Topic Modeling in NLP: Conceptualization and Implementation
Picture this, we need to make a classification system for an e-book platform, with sociological and scientific research!
The titles, content, and respective authors are known to us. How do we proceed from here? Should we really screen the whole article, only to draw similarities/differences?
Here’s an easy way out — Topic Modeling!
Much like the word suggests, our goal is to find underlying topics that organize this collection. Topic Modeling is an unsupervised class of Machine Learning techniques, which means we don’t require a set of target values for its implementation.
LDA (Latent Dirichlet Allocation) is the most popular topic modeling technique. The rest of our discussion will focus on the same.
Each topic may be visualized as a pool of words. It is from these pools, the words that make up a document is taken from.
To simplify, words form topics that bunch into documents.
As technology enthusiasts, we must all be familiar with the word “mining” (say, word type W) in the text processing context. But what if we come across a document (say, D) discussing the adversity of “mining” on the environment.
While the former belongs to a topic (say, topic Z) comprising of computing or automation, the latter deals with a completely different domain!
How do we resolve this misjudgment?
We need to consider two important aspects here:
I. How often does the word “mining” occur in topic Z?
If the occurrence is very frequent, there is a chance that this “mining” (in document D) also belongs to topic Z.
II. How common is topic Z in the rest of document D?
Combining the above-mentioned criteria, we calculate the probability that this word type (in D) came from topic Z.
i.e., We multiply the frequency of this word type W in Z by the number of other words in document D that already belong to Z.
Roadmap for LDA
1. Each word is randomly assigned to a topic — initialization can be controlled by Dirichlet priors.
2. Now, find out which term belongs to which topic by calculating the probabilities and picking the highest.

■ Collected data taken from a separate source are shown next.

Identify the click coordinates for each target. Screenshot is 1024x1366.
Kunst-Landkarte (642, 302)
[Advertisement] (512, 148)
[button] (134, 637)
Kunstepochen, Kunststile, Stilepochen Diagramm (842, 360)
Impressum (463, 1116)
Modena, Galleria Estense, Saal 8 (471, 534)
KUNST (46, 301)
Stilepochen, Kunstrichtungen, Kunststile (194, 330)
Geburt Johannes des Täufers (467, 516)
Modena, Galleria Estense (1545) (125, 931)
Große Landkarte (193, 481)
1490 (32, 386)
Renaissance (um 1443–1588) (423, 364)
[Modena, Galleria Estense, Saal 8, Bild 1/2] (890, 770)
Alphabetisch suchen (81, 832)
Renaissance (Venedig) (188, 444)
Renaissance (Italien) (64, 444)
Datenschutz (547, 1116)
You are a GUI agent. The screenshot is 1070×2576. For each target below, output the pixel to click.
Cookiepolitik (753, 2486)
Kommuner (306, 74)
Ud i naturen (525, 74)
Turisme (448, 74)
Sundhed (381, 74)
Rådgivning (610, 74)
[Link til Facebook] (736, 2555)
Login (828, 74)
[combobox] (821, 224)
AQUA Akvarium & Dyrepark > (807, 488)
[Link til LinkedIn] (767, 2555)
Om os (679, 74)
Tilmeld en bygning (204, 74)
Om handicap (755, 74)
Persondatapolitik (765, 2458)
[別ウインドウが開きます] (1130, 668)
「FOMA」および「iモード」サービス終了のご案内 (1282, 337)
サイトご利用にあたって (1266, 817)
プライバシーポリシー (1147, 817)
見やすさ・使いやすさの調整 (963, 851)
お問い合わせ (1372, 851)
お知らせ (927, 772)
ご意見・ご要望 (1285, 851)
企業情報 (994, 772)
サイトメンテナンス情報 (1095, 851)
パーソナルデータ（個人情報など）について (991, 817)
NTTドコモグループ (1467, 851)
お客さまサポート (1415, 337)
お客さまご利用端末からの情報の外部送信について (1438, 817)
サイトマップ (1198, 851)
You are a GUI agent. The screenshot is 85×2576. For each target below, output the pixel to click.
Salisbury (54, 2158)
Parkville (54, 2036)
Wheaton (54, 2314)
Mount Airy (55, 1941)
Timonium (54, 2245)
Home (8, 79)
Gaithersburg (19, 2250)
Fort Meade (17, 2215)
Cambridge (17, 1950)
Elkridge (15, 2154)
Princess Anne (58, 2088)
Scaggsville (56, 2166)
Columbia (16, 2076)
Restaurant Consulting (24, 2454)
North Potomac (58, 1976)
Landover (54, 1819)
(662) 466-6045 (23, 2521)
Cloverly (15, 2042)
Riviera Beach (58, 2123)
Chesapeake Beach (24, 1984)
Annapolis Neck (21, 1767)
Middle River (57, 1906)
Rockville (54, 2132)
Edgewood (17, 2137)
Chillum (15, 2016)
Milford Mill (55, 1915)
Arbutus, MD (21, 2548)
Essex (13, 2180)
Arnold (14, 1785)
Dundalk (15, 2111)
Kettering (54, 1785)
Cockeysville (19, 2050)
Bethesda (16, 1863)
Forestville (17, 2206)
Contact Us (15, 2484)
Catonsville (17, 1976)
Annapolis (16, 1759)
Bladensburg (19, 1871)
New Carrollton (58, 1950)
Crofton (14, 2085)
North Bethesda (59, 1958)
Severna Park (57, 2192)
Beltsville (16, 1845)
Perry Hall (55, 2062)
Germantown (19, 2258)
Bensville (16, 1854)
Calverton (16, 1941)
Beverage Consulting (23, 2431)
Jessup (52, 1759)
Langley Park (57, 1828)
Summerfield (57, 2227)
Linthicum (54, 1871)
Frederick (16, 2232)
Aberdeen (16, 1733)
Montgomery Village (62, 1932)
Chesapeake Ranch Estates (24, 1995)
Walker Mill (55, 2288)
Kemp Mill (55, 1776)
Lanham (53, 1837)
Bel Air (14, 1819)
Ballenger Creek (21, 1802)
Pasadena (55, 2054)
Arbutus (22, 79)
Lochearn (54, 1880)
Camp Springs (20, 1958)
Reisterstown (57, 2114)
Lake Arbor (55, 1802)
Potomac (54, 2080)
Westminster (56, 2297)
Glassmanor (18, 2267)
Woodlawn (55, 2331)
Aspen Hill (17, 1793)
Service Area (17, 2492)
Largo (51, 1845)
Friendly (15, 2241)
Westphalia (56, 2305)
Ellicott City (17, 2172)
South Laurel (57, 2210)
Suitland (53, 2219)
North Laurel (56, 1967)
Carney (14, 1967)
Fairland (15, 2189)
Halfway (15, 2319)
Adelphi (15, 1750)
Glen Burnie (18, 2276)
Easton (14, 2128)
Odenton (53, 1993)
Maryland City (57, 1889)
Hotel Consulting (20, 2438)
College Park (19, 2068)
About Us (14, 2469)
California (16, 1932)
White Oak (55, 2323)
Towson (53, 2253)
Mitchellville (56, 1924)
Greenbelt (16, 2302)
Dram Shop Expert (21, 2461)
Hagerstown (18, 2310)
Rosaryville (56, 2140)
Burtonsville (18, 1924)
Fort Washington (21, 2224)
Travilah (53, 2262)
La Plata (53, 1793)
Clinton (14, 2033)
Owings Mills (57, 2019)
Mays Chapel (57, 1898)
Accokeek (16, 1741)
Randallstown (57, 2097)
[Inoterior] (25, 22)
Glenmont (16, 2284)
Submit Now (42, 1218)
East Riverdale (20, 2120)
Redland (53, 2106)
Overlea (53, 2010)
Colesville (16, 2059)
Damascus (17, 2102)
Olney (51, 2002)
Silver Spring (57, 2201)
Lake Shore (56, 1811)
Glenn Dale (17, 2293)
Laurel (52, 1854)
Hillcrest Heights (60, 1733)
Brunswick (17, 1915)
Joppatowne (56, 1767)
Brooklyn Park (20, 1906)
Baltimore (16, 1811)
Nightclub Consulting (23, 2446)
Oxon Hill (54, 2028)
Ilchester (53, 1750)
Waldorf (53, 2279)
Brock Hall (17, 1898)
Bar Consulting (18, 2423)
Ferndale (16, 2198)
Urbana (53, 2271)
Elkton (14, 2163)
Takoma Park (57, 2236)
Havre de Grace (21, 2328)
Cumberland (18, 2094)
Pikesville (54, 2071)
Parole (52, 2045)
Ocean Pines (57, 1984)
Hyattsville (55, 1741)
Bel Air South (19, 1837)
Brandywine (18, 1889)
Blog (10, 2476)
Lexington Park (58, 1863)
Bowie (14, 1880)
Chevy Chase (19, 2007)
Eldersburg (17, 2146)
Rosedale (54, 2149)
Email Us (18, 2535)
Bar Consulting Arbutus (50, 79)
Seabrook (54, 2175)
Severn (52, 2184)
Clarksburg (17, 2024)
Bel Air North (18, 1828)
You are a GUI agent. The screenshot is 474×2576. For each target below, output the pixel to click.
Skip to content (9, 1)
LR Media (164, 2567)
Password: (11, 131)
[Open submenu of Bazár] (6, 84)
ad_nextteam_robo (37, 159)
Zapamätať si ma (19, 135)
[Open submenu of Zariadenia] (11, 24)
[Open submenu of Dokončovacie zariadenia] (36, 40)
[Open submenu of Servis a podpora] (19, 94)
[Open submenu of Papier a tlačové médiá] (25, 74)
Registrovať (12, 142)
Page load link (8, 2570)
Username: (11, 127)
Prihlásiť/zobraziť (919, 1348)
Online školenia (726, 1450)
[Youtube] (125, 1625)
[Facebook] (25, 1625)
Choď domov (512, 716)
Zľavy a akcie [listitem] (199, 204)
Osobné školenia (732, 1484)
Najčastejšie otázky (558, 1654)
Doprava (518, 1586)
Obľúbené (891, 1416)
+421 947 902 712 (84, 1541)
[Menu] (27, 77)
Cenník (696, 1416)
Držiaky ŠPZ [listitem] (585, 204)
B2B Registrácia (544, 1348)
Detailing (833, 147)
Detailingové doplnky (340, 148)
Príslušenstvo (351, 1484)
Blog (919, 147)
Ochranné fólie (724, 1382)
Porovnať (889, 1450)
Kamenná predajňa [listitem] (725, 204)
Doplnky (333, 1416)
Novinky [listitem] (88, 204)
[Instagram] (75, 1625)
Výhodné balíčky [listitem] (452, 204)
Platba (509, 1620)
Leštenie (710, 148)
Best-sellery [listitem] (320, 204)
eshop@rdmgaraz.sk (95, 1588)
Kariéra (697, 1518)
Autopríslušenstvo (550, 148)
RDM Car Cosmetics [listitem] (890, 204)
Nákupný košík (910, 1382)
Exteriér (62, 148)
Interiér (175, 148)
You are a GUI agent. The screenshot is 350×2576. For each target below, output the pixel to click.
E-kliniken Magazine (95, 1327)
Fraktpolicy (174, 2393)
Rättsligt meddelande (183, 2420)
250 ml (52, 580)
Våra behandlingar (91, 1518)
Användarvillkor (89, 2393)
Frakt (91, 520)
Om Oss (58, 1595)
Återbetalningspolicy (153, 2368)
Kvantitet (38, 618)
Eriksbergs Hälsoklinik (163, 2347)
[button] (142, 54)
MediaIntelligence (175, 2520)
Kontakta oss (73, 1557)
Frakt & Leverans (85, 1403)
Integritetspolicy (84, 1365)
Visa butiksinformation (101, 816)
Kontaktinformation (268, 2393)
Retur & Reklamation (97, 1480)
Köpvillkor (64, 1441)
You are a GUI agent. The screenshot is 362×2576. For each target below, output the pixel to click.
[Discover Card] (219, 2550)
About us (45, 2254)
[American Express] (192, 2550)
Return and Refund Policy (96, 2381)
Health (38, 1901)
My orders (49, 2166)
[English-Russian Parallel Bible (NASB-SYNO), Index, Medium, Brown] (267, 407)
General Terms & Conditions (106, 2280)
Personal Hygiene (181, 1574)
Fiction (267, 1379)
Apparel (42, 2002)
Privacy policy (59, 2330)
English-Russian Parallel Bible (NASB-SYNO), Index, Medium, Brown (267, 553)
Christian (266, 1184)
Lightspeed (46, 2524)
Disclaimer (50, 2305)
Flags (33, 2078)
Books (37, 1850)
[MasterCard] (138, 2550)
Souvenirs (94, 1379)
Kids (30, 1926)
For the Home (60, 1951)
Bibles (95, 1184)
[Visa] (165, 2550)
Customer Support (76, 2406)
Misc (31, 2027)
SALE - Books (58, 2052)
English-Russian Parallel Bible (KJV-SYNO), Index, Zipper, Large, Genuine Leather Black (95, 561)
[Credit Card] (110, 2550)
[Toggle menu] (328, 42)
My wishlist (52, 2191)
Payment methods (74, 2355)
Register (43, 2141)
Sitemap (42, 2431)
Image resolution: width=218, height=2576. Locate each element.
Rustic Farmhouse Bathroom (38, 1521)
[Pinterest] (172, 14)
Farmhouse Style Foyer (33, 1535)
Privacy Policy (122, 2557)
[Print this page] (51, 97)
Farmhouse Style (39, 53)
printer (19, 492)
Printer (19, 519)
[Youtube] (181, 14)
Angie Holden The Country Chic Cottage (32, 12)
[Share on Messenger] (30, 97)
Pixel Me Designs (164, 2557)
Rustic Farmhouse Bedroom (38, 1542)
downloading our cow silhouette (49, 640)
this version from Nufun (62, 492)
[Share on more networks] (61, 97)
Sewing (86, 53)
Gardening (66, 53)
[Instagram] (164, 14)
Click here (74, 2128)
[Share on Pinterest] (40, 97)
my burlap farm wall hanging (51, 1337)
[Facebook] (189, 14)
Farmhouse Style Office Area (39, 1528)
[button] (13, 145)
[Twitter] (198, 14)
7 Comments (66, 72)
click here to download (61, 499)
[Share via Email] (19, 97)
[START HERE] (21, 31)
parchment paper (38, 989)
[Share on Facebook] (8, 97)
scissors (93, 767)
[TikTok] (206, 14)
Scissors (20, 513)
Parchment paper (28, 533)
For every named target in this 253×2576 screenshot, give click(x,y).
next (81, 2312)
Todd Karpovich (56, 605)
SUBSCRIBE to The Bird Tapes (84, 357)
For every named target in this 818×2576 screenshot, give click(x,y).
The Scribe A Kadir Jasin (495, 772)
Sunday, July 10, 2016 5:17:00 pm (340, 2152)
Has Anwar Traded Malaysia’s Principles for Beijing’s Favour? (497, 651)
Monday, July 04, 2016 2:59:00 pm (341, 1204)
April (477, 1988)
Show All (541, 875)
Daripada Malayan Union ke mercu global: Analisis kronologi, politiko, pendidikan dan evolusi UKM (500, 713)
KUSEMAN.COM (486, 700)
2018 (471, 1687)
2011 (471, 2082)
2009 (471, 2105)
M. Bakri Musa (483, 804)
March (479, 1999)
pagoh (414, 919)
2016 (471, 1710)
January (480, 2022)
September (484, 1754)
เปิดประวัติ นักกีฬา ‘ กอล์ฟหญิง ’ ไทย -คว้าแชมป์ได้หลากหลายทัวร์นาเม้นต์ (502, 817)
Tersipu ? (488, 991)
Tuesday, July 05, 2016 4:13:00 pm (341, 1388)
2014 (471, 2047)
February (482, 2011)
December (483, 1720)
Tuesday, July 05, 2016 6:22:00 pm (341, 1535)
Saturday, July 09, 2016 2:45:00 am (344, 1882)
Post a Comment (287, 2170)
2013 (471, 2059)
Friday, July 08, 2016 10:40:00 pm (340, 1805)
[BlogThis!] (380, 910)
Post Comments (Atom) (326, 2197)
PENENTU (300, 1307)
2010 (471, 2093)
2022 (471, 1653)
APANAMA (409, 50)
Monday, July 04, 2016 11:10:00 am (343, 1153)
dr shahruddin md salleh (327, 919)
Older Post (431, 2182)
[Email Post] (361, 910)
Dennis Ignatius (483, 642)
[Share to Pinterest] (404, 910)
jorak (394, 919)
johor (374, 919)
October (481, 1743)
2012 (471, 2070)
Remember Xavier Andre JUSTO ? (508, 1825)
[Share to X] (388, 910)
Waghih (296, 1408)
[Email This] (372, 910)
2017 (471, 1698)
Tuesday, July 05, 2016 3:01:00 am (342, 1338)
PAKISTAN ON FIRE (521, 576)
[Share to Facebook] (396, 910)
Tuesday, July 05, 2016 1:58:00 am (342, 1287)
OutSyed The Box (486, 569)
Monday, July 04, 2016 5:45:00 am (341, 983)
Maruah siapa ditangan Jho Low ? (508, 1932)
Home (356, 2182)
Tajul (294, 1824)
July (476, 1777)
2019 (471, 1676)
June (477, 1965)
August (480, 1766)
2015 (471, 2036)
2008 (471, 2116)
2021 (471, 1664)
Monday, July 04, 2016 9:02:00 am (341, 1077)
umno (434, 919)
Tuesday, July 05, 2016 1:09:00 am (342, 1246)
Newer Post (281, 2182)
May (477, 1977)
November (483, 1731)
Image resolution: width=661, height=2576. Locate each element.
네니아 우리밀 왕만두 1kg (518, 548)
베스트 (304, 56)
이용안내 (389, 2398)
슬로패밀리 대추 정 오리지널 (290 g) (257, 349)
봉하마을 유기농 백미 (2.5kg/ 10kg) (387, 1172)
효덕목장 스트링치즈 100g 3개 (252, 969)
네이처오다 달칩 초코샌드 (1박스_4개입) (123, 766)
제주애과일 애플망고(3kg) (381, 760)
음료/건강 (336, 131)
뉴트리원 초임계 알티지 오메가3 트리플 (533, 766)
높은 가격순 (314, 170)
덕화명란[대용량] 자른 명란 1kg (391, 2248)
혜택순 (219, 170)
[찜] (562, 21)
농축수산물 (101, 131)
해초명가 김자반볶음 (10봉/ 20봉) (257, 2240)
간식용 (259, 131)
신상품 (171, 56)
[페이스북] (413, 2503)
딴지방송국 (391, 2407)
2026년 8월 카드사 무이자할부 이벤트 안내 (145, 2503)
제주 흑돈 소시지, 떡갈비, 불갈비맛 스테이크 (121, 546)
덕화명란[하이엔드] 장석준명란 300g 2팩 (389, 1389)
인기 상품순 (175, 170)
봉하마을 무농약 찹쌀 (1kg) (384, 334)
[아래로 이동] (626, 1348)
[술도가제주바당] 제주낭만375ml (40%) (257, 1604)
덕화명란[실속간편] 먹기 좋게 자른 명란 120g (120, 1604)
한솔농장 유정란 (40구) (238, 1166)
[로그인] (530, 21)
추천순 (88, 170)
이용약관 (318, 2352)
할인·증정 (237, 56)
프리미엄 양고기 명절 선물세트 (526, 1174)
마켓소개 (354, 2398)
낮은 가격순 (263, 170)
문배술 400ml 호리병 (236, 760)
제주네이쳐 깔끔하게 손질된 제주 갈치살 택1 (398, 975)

This is the topic modeling part of LDA.
3. Step 2 is repeatedly performed over the document.
4. They converge over time to form a word-topic distribution.
Implementation of LDA with PySpark
Here, I’ve primarily used the gensim, regex, and nltk libraries for text processing.
- Select the appropriate data — drop null or empty values
2. Cleaning and Preprocessing — Tokenize, remove punctuations/stopwords and normalize the corpus.
3. Create the dictionary and corpus needed for Topic Modeling
4. Building the Topic Model
5. View the topics in the LDA model
6. Selecting the most appropriate number of topics — calculating perplexity and coherence score
Listing the key takeaways —
I. The number of topics is picked ahead of time, and finalized by combining several factors like coherence factor and perplexity.
II. Each document is represented as a distribution over topics.
III. Each topic is represented as a distribution over words.
If the coherence scores continue to increase, choose a value for number of topics just when the scores start flattening out.
Here’s a summary of few topics I arrived at, from job description data.
To dive deeper…
I. Topic visualization can be done through distance maps and histogram plots, using pyLDAvis.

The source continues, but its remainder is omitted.